BEGIN
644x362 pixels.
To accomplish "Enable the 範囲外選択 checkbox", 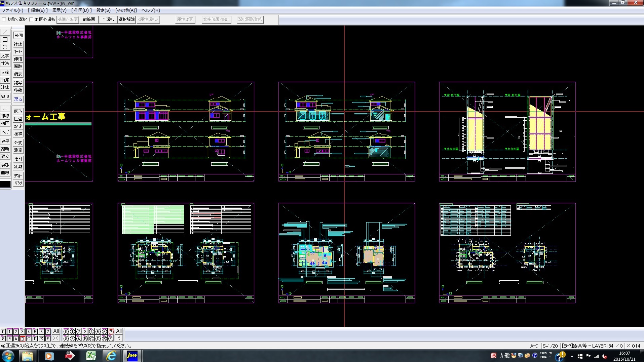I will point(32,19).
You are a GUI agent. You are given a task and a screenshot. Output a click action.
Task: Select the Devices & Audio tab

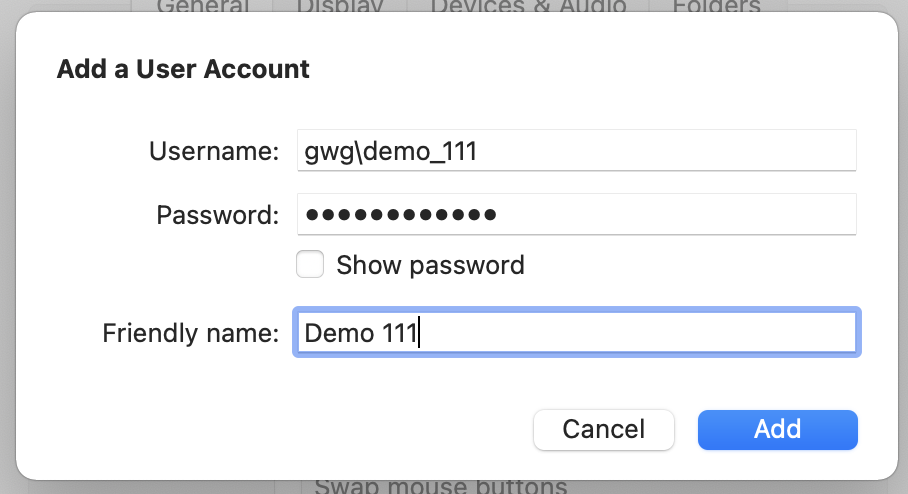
END
BEGIN
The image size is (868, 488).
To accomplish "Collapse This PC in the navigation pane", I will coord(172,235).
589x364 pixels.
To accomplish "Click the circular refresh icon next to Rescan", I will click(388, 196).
END
*WHAT THIS TASK INVOLVES*. Copy each line above containing the string "click".

*SOLUTION FOR THIS EXERCISE*.
You are a GUI agent. You are given a task and a screenshot. Output a click action.
To accomplish "Click the circular refresh icon next to Rescan", I will click(388, 196).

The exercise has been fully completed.